Was die Geschichte lehrt

Anfang der 1930er-Jahre stürzte die Weltwirtschaftskrise die Welt in eine finanzielle Katastrophe. Allein in einem Land verloren Millionen ihren Arbeitsplatz, Hunderttausende Familien wurden obdachlos. Viele Menschen mussten hungern. Andererseits wurden ganze Milchseen weggekippt und Millionen Nutztiere getötet und beseitigt.

Warum ging man so radikal vor? Landwirtschaftliche Produkte und sonstige Güter müssen Gewinn abwerfen; so bestimmt es die Wirtschaft. Zwar hätten die Armen Milch, Fleisch und Getreide gut gebrauchen können, doch da die Nahrungsmittel nicht mit Gewinn verkauft werden konnten, wurden sie im Prinzip wertlos und mussten entsorgt werden.

In vielen Städten kam es deswegen zu Hungerrevolten. Manch einer, der keine Nahrungsmittel für seine Familie kaufen konnte, holte sie sich mit Waffengewalt. Andere verhungerten. So war die Situation damals in den Vereinigten Staaten. Das dortige mächtige Wirtschaftssystem ließ Geringverdiener schon zu Beginn der Weltwirtschaftskrise völlig im Stich. Die Nöte der Bürger, was Nahrung, Wohnung und Arbeit anging, hatten für die Wirtschaft des Landes keine Priorität, sondern waren lediglich Randprobleme auf dem Weg zum großen Geld.

Heutige Verhältnisse

Die Weltwirtschaft erholte sich wieder, und heute sieht es so aus, als ob viele wohlhabender sind denn je und finanziell auch besser abgesichert. Trotz des existierenden großen Wohlstands haben arme Menschen oft wenig Chancen, ihre Lebensumstände zu verbessern. Meldungen über Hungersnöte und Armut in den Entwicklungsländern sind heutzutage an der Tagesordnung, und viele wollen darüber schon gar nichts mehr lesen. Doch wenn Kriegsflüchtlinge an den Rand des Hungertods getrieben werden, wenn man Lebensmittelvorräte aus politischen Nützlichkeitserwägungen heraus verrotten lässt, wenn die Marktpolitik die Kosten für das Lebensnotwendige so hoch treibt, dass sich Arme nicht einmal das Nötigste leisten können — dann sind das die Folgen eines Systems, das nicht in der Lage ist, für seine schwächsten Glieder in der Kette zu sorgen.
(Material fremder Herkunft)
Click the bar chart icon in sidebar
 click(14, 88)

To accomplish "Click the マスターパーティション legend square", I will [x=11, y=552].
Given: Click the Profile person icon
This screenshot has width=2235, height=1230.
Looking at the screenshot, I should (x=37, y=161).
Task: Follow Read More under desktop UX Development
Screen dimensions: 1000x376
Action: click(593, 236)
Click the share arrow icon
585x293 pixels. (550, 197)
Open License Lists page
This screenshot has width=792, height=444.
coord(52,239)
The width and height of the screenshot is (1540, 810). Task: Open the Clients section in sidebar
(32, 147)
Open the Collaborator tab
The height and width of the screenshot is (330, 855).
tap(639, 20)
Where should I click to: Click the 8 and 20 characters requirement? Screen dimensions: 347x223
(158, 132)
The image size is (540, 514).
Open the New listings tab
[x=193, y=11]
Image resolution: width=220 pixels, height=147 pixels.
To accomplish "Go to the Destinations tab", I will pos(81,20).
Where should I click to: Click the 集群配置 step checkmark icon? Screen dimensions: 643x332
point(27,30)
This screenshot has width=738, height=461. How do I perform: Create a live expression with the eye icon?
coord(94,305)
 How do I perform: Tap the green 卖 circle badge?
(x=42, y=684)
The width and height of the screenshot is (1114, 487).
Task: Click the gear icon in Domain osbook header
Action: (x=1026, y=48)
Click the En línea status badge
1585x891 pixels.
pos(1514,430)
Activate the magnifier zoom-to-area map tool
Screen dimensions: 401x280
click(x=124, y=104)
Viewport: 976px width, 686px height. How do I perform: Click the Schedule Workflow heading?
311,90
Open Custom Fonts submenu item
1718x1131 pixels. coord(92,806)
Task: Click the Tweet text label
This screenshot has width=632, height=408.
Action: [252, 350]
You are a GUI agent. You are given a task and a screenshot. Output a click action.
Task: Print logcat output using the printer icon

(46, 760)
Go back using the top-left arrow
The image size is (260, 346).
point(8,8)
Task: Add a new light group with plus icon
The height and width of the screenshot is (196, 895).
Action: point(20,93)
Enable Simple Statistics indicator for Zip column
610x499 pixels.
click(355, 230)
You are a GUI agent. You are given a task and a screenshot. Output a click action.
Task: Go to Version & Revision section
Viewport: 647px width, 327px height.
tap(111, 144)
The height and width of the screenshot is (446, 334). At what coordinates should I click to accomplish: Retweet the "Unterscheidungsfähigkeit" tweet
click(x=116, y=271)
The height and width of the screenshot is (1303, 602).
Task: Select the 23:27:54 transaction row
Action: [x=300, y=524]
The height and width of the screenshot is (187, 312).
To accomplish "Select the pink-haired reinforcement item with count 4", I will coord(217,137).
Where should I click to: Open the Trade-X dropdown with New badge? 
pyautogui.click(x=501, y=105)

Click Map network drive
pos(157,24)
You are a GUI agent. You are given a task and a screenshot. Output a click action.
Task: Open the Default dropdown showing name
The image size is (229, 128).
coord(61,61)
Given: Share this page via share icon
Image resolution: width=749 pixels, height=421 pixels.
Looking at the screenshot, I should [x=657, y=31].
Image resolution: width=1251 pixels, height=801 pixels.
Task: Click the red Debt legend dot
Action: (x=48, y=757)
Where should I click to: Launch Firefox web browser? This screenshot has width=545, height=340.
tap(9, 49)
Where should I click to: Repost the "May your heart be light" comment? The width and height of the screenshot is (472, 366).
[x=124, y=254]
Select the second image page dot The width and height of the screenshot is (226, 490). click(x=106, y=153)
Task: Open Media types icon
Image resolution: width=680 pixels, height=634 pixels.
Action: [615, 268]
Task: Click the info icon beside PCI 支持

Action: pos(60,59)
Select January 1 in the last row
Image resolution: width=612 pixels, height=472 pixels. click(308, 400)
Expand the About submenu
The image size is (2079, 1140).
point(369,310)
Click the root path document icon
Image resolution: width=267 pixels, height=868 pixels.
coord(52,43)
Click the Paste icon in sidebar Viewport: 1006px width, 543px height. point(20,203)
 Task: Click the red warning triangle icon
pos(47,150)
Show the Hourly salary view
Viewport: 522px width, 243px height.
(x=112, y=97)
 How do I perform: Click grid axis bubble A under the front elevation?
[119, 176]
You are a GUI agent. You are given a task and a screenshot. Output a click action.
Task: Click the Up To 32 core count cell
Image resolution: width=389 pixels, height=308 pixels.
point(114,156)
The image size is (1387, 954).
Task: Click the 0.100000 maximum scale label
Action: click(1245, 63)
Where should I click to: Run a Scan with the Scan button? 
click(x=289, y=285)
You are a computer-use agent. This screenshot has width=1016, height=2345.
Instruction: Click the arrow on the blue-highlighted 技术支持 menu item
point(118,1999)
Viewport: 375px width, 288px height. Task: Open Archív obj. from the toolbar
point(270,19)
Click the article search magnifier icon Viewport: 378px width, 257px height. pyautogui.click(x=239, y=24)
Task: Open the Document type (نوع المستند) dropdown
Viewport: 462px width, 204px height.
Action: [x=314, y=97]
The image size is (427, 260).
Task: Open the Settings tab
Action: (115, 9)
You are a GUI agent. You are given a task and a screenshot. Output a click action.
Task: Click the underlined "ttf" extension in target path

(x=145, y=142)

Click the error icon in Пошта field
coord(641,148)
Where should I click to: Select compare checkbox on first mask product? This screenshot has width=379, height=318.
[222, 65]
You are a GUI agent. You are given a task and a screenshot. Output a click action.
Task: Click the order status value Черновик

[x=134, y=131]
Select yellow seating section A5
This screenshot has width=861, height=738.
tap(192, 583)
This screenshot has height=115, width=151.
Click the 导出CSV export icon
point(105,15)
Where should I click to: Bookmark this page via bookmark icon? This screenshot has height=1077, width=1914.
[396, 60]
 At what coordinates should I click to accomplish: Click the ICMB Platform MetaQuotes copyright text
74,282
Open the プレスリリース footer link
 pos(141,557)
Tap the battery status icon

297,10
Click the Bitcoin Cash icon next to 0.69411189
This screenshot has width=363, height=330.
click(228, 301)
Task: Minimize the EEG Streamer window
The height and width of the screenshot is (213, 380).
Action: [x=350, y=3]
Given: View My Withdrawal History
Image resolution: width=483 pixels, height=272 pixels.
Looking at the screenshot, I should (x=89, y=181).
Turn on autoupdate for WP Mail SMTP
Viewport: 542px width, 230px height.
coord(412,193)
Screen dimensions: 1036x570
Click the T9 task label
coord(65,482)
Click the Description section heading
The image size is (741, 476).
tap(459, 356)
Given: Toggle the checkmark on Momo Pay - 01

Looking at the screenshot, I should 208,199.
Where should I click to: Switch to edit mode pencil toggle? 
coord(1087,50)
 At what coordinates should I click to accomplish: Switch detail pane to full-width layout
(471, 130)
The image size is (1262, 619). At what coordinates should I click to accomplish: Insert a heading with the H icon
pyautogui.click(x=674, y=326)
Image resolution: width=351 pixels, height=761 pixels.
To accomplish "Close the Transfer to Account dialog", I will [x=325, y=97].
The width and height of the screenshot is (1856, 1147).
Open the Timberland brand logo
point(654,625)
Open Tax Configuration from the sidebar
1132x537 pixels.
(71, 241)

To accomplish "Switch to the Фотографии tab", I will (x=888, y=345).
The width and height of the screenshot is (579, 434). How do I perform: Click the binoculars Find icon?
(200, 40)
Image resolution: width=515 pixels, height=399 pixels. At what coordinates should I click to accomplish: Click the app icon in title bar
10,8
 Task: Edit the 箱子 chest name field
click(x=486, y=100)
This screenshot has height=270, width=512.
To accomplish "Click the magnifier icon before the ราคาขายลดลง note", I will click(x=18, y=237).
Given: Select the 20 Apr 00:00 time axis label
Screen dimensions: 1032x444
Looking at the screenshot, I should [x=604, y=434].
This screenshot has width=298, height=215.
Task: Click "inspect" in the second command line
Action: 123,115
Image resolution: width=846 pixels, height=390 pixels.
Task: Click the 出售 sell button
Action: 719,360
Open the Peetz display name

Das weltweite Wirtschaftssystem ist so aufgebaut, dass Millionen Arme das Nachsehen haben.

In Wirklichkeit ist kein Wirtschaftssystem, das sich der Mensch ausgedacht hat, jemals den Bedürfnissen der gesamten Menschheit gerecht geworden. Vor rund 3 000 Jahren zog ein scharfsinniger Beobachter des Weltgeschehens folgendes Fazit: „Ich selbst wandte mich, damit ich all die Taten der Bedrückung sehen könnte, die unter der Sonne begangen werden, und siehe, die Tränen der Bedrückten, aber sie hatten keinen Tröster; und auf der Seite ihrer Bedrücker war Macht, sodass sie keinen Tröster hatten“ (Prediger 4:1). Auch in unserer heutigen Wohlstandswelt sind „Taten der Bedrückung“ auf wirtschaftlichem Gebiet gang und gäbe.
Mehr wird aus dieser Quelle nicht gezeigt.